The easiest way I found so far is to use a Python library called GPTIndex
You use OpenAI via it and it will automatically generate embeddings from a repository of text documents. They also recently added PDF support and they support Google Drive and Slack if I remember well.
Once it has its embeddings, you can create an index from it and send queries to that index for question answering use case.
The whole things can be done in only a few lines of codes.

6 Likes

will definitely have to have a peek at that one, thanks :+1:

1 Like

It is possible to see ChatGPT integrated with Office 360 and enabled just like that.
I can see a feature within Microsoft Word where the user can chat with a bot and receive responses from the files previously uploaded.

1 Like

Airbus just switched all their stuff from microsoft to google apps …their loss :stuck_out_tongue:

The google stuff is actually pretty good, but they are now locked into app script for basic manipulation, and that ecosystem sucks as of today compared to vs code & co…

1 Like

So I jump-in to this thread to ask another related question.

Let’s say my data is not a document, it is build from a different objects, For example I have 1000 objects from type A and each A object may have the properties: x,y,z.

I would like to generate from this type of data a jsonl data set to fine-tune my own model and use the OpenAI API to ask a questions about this data. for instance, I would like to ask the something like: show me all A objects that x>3.

How should I create the dataset?
Anyway, It is the right way to do it?

1 Like

Strictly on your example, I would proceed differently.
I would make the object A semantic first and use embeddings instead of fine-tuning.
Basically the object would be described in natural language.

When the user would prompt, the closest embeddings would be identified.
Than GPT would execute your request on the embeddings selected.

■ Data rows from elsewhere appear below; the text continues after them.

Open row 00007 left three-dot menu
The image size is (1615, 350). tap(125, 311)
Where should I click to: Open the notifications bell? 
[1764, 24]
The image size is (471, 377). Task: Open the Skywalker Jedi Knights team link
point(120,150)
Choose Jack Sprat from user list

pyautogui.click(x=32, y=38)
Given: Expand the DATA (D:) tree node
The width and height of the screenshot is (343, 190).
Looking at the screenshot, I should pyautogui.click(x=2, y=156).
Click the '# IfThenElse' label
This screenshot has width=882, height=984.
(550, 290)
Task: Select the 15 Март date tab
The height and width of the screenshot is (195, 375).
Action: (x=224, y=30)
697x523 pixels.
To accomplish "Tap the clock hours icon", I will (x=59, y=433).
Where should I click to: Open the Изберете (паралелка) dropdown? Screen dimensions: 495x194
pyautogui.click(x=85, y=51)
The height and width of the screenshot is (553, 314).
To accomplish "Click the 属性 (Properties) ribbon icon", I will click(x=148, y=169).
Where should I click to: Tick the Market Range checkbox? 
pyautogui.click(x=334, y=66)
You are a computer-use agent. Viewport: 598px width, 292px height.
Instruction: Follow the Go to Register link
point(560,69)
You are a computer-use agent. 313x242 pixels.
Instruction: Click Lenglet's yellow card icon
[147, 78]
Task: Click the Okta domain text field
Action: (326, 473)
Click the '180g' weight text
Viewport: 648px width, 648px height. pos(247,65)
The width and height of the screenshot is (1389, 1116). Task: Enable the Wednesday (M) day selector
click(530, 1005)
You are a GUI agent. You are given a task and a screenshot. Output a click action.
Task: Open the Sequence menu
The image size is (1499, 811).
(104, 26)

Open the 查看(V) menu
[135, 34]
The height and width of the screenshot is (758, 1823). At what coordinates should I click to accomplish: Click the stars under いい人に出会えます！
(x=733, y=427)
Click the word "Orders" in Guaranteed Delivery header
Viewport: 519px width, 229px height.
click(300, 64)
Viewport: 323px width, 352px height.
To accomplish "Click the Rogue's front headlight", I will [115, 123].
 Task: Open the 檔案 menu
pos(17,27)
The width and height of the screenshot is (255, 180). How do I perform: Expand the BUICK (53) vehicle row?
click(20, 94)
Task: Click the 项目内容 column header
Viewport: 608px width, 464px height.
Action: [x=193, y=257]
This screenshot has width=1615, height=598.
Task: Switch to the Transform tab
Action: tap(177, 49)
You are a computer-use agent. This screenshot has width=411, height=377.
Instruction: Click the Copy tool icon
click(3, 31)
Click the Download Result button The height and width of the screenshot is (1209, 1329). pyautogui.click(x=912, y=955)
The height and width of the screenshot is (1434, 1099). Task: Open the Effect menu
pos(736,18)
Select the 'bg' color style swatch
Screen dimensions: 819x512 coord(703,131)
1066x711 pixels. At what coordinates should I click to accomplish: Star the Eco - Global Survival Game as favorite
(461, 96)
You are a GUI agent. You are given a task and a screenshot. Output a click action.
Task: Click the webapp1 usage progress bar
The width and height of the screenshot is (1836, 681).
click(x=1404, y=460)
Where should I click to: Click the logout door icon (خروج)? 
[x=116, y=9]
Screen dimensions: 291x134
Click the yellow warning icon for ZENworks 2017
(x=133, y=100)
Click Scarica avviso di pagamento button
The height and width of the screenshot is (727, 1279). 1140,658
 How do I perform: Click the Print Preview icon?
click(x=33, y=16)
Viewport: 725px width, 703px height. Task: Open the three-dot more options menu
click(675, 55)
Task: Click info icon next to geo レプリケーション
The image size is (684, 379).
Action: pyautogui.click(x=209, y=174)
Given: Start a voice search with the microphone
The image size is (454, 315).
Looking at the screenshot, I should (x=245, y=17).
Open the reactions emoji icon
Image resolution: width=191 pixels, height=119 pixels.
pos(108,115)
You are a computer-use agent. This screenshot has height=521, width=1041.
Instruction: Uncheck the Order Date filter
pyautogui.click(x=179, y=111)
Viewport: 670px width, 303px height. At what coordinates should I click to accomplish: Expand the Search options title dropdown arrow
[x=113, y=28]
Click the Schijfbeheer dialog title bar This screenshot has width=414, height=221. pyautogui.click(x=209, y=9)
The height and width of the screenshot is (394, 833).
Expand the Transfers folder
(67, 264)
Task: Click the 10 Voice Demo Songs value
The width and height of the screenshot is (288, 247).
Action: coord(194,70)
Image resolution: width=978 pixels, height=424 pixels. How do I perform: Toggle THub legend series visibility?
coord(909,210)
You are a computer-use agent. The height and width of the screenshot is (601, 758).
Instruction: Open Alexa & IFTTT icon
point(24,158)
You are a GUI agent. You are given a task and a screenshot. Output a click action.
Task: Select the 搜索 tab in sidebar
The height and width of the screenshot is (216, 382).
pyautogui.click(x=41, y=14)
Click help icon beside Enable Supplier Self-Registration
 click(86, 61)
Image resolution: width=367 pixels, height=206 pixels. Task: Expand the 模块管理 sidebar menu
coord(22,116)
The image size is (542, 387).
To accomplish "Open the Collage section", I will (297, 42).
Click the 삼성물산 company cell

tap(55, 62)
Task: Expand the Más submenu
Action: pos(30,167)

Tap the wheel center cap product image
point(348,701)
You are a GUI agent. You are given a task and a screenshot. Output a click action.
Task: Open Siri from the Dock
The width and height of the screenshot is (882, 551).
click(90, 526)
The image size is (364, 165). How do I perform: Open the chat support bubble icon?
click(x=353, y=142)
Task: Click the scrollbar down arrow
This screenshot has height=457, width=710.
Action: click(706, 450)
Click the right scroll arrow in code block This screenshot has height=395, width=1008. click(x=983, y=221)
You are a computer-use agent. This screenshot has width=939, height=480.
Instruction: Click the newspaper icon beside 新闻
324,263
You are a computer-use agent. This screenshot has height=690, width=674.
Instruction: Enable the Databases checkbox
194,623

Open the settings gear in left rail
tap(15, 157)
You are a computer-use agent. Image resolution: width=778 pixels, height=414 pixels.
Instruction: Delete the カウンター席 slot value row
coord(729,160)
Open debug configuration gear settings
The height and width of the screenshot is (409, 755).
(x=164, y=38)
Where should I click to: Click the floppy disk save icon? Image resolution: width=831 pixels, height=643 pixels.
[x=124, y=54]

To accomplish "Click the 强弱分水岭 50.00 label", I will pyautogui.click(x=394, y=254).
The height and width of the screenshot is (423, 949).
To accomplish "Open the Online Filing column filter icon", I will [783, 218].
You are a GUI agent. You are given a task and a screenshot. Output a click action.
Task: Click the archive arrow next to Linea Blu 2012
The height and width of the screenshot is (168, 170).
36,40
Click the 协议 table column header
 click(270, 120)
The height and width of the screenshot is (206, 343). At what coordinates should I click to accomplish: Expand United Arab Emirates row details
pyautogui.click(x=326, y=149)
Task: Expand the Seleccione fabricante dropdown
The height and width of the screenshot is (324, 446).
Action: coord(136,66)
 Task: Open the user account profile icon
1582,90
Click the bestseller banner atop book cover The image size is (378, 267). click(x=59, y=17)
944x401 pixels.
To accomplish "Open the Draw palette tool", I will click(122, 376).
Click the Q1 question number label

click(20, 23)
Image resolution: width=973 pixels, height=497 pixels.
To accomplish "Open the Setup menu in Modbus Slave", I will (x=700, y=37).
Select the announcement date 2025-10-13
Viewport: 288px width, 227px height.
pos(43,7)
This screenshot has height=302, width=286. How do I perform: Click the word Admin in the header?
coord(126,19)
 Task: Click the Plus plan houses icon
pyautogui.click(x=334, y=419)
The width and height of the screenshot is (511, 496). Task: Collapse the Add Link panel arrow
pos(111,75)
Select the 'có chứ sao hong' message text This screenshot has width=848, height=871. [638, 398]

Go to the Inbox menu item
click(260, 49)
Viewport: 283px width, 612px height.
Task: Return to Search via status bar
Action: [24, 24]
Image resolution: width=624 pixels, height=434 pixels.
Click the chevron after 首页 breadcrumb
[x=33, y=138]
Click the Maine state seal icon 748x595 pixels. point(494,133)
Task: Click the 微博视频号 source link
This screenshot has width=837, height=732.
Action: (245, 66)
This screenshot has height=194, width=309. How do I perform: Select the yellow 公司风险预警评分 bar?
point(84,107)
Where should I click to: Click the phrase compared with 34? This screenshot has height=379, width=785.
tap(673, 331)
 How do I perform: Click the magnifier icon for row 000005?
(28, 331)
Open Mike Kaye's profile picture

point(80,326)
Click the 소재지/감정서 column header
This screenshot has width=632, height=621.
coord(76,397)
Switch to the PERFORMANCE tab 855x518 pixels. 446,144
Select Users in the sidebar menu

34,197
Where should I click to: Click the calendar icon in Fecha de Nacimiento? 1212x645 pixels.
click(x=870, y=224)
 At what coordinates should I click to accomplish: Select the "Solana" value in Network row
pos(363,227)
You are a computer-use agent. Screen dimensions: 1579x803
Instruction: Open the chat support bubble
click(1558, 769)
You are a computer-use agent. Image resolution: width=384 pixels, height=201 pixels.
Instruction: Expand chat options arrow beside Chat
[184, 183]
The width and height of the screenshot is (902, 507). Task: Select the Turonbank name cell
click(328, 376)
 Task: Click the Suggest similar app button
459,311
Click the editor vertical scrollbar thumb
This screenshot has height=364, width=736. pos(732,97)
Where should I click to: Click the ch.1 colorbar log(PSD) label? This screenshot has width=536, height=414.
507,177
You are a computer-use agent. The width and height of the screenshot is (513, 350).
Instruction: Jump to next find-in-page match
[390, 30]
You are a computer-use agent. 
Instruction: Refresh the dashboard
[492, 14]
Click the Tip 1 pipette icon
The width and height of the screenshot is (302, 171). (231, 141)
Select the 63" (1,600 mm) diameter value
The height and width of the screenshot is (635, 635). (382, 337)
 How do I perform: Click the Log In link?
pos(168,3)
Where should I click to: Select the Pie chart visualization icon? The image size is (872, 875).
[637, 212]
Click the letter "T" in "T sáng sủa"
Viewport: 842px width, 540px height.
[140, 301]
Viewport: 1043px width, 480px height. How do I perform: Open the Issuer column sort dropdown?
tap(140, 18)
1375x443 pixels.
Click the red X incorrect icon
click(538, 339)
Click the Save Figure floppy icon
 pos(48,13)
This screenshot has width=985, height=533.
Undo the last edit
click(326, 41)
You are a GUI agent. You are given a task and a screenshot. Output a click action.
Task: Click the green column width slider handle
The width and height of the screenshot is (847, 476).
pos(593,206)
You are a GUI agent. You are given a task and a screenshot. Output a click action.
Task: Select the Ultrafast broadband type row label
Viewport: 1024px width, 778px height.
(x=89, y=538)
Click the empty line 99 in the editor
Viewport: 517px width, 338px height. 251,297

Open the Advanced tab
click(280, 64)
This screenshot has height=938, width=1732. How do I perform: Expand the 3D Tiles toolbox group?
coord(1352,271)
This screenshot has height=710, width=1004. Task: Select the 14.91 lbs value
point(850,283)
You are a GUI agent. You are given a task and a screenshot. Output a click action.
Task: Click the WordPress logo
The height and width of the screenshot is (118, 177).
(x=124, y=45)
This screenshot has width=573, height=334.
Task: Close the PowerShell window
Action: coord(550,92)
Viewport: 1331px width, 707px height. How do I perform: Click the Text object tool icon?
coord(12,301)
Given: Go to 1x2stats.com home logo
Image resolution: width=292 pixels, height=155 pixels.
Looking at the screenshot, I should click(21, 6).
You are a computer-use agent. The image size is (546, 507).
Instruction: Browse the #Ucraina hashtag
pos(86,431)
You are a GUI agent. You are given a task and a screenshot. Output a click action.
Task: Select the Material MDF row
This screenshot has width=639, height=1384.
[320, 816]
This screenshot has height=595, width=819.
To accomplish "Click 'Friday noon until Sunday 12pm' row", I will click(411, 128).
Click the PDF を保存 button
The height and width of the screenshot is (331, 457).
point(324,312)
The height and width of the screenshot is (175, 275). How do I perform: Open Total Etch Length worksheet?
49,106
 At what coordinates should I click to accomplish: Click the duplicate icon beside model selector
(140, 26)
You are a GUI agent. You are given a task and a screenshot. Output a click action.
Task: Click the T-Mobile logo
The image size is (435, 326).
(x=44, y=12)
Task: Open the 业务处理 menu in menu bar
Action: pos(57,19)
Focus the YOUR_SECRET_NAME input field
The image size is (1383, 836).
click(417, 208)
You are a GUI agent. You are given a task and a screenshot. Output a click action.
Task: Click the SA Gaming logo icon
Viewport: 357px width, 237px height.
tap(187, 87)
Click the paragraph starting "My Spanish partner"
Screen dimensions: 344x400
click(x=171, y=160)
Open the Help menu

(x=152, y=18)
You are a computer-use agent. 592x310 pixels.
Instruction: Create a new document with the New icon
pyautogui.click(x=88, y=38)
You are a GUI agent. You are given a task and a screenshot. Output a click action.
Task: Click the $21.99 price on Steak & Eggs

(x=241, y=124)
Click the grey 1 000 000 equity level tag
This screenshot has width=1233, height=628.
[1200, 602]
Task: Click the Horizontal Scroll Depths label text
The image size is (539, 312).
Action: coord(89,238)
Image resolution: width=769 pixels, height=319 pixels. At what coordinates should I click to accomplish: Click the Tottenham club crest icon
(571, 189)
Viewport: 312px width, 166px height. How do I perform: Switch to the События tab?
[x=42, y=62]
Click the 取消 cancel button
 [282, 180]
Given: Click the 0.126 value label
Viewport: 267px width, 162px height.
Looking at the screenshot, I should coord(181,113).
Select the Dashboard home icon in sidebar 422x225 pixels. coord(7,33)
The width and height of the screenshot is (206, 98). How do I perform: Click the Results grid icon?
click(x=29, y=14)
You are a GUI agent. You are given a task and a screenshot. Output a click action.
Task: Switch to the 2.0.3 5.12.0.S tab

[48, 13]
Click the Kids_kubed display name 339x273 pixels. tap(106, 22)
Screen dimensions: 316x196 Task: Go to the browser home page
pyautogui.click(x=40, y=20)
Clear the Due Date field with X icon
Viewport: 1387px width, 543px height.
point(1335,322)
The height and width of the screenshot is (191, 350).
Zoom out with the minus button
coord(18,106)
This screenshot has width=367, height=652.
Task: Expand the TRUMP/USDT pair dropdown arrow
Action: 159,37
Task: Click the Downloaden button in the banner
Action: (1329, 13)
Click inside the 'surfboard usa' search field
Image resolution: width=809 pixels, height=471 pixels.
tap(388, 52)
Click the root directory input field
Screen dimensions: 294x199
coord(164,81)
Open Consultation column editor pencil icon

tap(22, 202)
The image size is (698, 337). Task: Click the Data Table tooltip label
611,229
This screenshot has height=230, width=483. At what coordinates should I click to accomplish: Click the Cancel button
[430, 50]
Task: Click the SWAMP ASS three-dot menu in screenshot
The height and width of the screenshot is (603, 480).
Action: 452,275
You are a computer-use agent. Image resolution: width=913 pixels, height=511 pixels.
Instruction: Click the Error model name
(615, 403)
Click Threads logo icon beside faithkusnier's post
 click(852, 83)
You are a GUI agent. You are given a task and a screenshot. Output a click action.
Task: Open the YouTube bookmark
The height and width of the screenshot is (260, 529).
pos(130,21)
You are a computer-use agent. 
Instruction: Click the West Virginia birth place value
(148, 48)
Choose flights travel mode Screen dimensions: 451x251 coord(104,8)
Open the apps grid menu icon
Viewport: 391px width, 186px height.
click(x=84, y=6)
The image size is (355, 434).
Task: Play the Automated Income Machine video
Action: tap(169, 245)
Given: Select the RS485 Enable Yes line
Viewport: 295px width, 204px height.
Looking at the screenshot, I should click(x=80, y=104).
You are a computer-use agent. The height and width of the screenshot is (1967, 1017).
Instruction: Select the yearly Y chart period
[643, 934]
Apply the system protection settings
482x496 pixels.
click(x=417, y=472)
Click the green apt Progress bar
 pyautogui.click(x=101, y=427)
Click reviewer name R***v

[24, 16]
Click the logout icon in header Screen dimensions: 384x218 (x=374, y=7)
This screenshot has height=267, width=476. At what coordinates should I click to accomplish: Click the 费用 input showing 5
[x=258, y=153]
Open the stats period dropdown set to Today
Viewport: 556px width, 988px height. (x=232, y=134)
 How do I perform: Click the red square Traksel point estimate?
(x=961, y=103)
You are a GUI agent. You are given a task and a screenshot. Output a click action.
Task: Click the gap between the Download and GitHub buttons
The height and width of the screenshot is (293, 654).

In practice this solution may not be feasible, but hopefully it’s a start.

1 Like

I tried this approach.

It’s not good enough, because to answer it, you need to provide context, and if I have a lot of objects related to the query (for instance how many…) it won’t be good enough.

1 Like

I agree with the points above about using embeddings to thin down relevant context as input, instead of finetuning.

I like GPT-index, having discovered it recently, but have my own purposes more need for it to understand different parts of documents accurately and in particular work well for varied PDFs and videos so I run a commercial service (powered by OpenAI) to automate this task: www.fragen.co.uk - I began work on this in August as I’ve mentioned on reddit.

Key advantages compared to rolling your own GPT index include:

  • Better semantic text due to proper OCR+extras processing = Better embeddings = better results
  • Deliberate source document re-rank to provide better GPT response
  • Ranks sentences in answer by confidence in how grounded they are (green-red), shows all source document pages/quotes with answers. This uses tech from the last 2 years at Revision.ai (Reduces untruthful statements by about 3x)
3 Likes

The other bonus with embeddings that isn’t mentioned, is that you can update your facts (embeddings) instantly without an update to a fine-tune. So as your facts roll-in or get refined over time, it is nearly instantaneous and relatively painless to update (and zero cost).

I agree with @i-technology in that as soon as OpenAI can get this automated for the broader audience, it will go viral. Just like prompting GPT-3 with the history of conversations == ChatGPT == Viral. In the meantime, those with time and computing on their side will revel alone in this secret.

3 Likes

Hello, I’m finding this thread very useful, which approach worked out for you in the end? have there been any innovations since?